* **Data provided**:
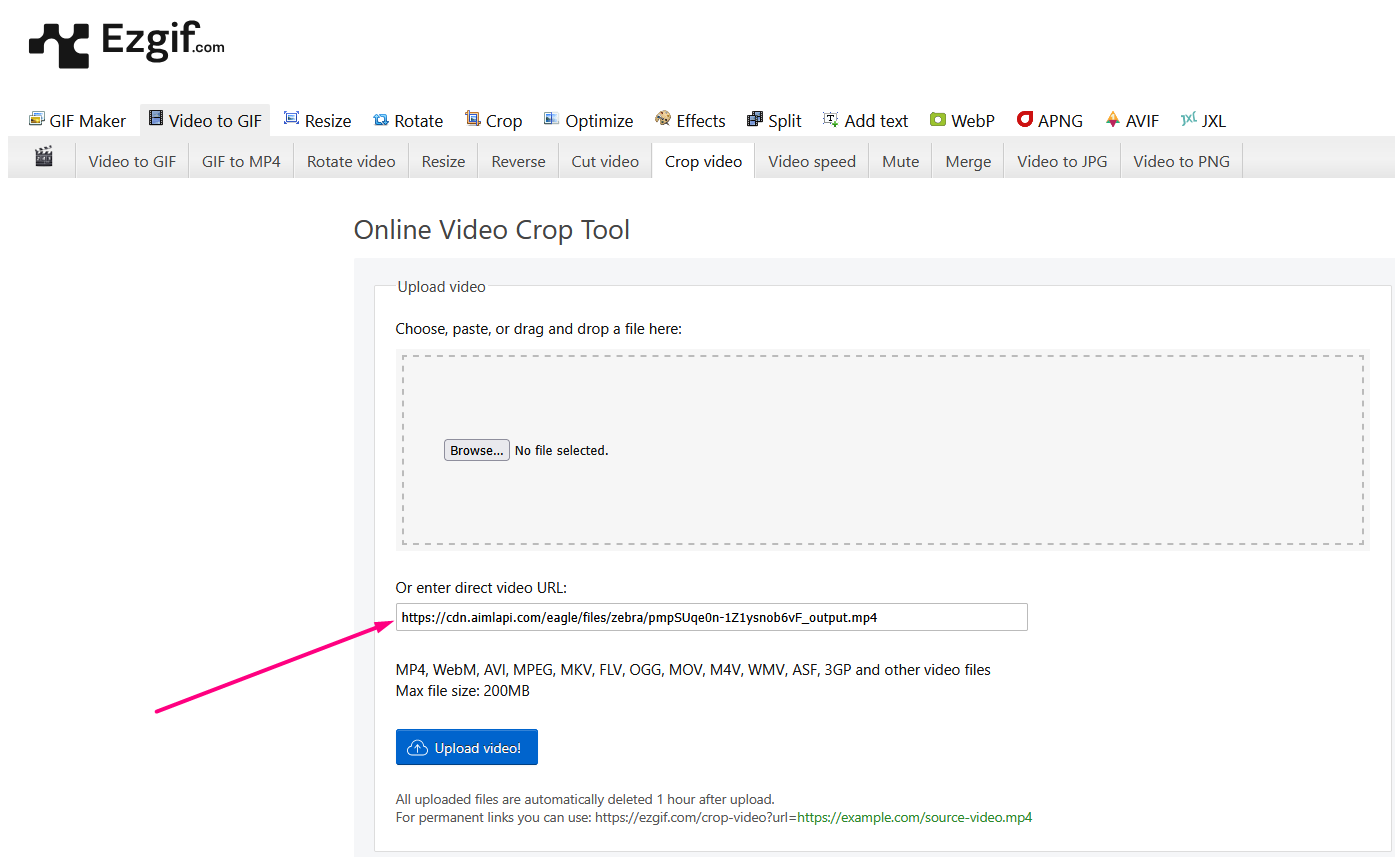The image size is (1395, 857).
Task: Click the APNG red icon
Action: 1024,119
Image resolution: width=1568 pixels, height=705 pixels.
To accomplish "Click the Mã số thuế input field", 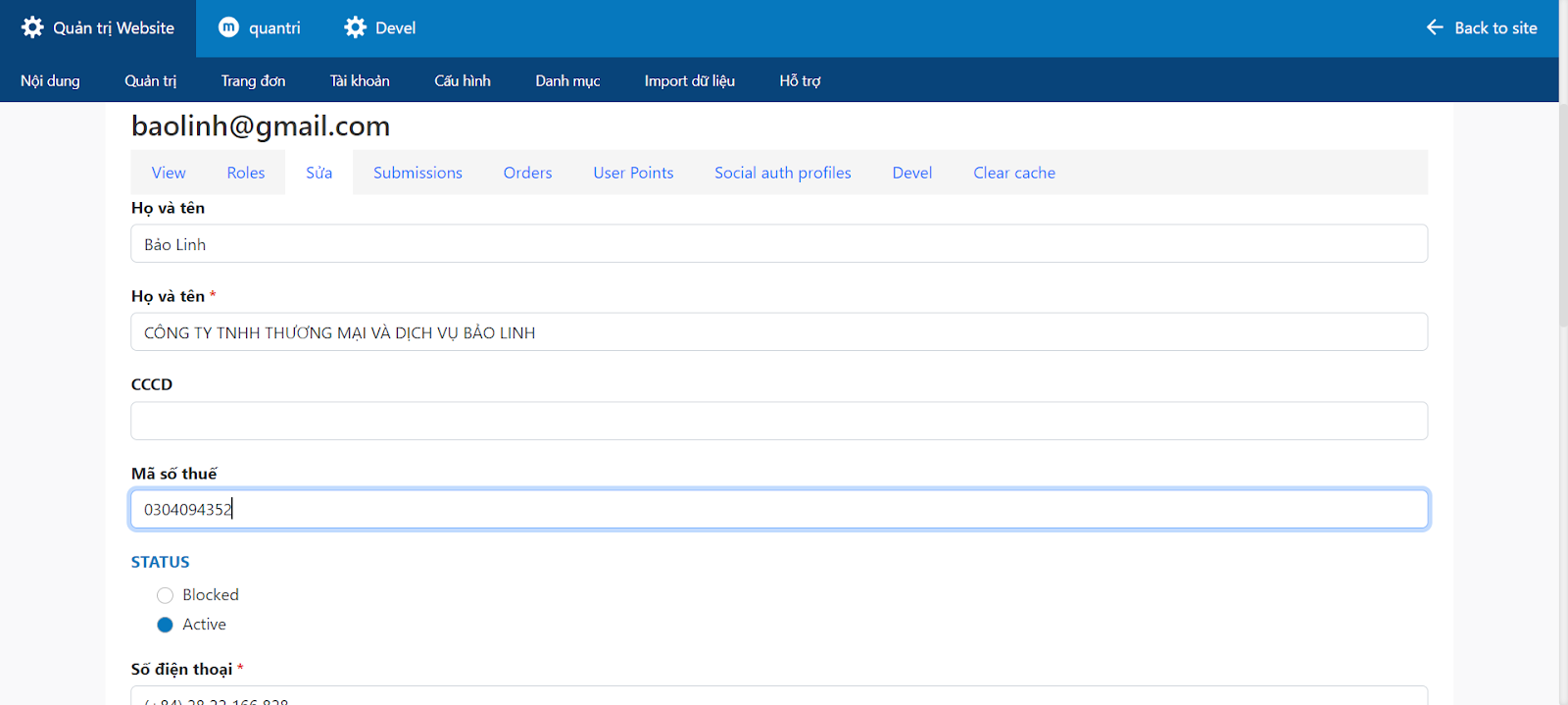I will click(x=779, y=509).
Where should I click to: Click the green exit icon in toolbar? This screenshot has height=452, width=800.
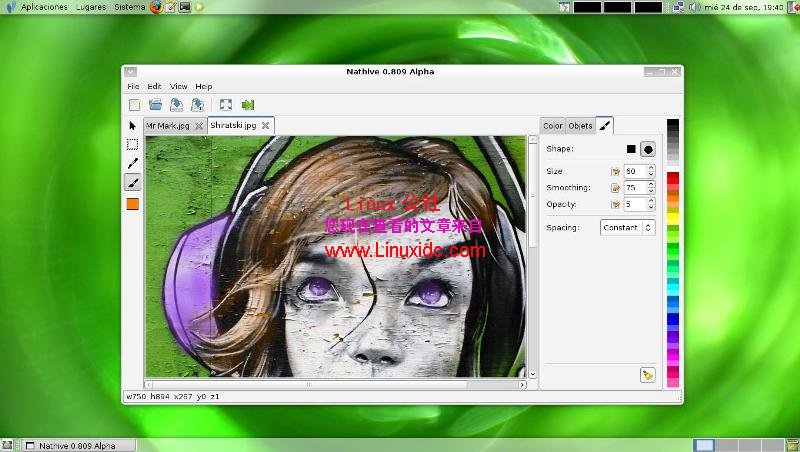pyautogui.click(x=247, y=104)
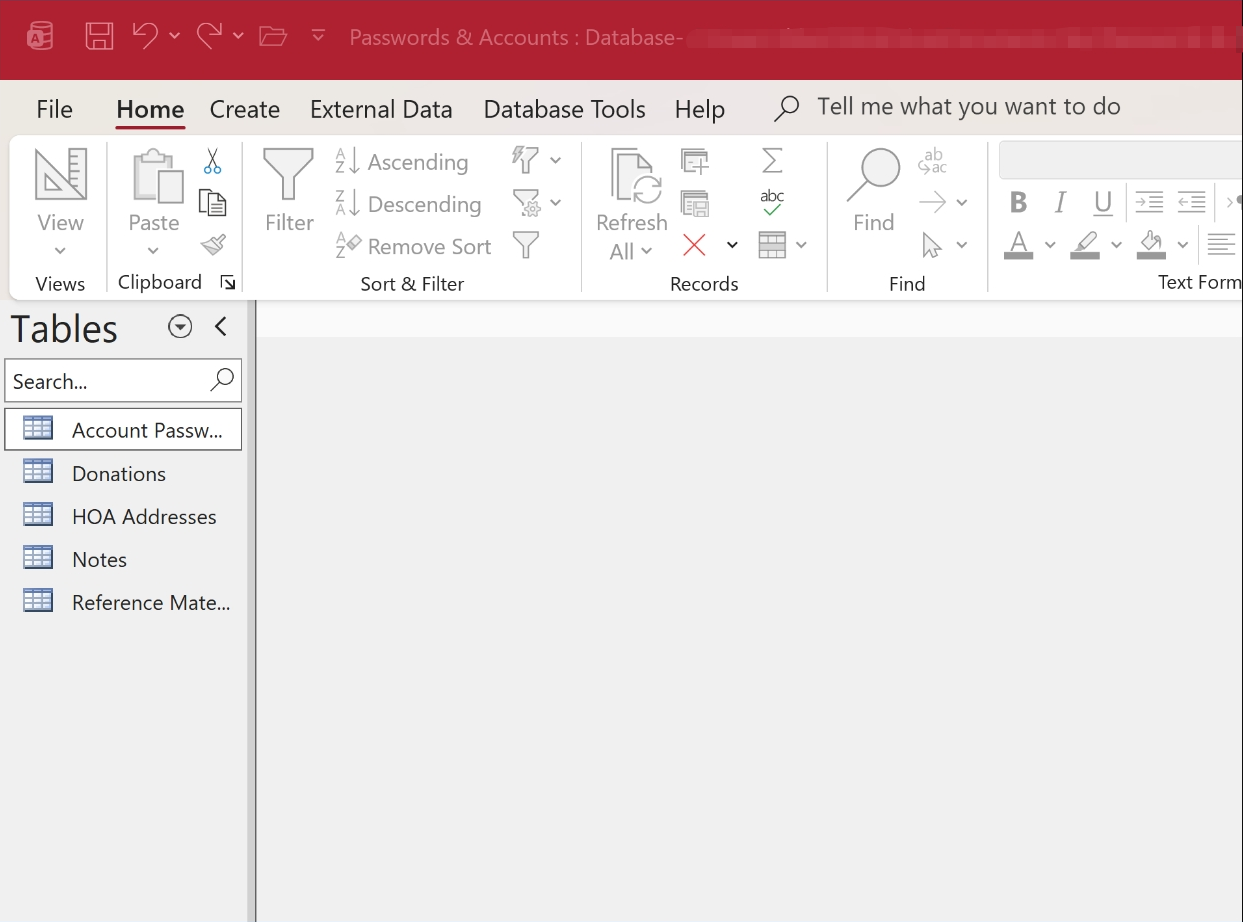Click the Spelling abc check icon
Image resolution: width=1243 pixels, height=922 pixels.
coord(772,202)
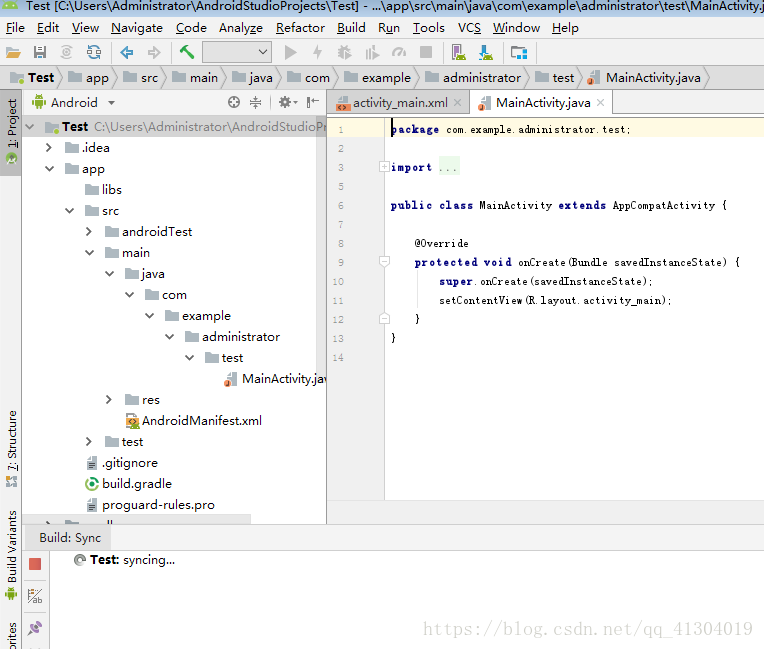Toggle the 7: Structure side panel

pyautogui.click(x=12, y=448)
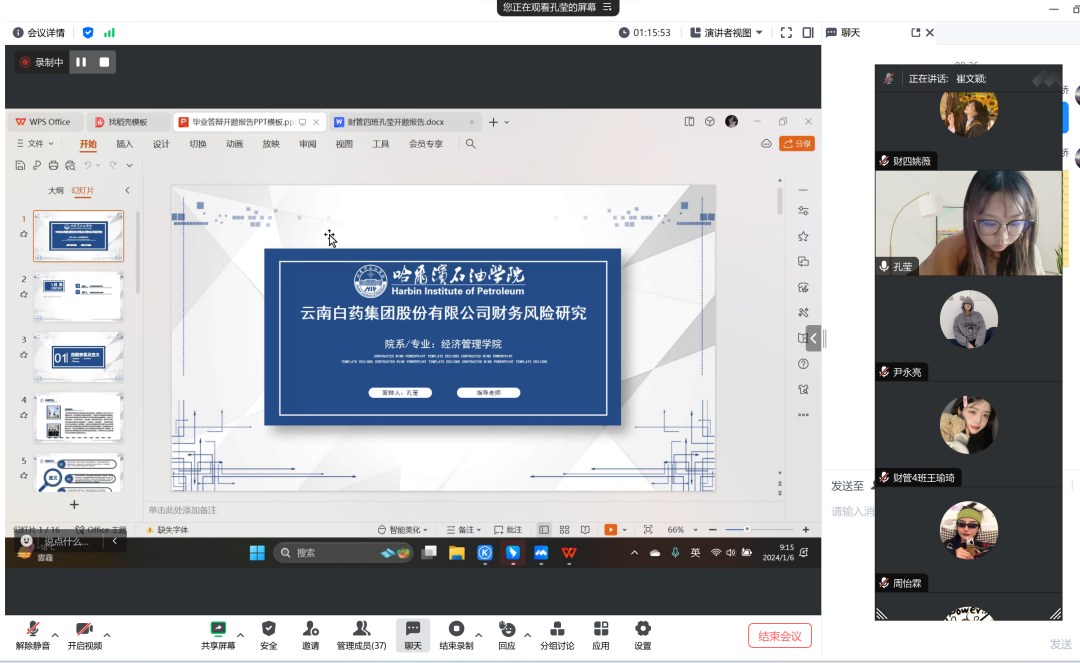Click the 解除静音 microphone icon
1080x663 pixels.
click(x=33, y=629)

* **Exercise aim**:
Retype exactly, and only, the lines from the one containing "Where should I" through the end of the records above. Pictures stay out of the copy.

* **Response below**:
Where should I click to: Click the green exit icon in toolbar? This screenshot has height=452, width=800.
pyautogui.click(x=247, y=104)
Click the Spelling abc check icon
Image resolution: width=1243 pixels, height=922 pixels.
coord(772,202)
Toggle the 7: Structure side panel

pyautogui.click(x=12, y=448)
Click the 解除静音 microphone icon
1080x663 pixels.
click(x=33, y=629)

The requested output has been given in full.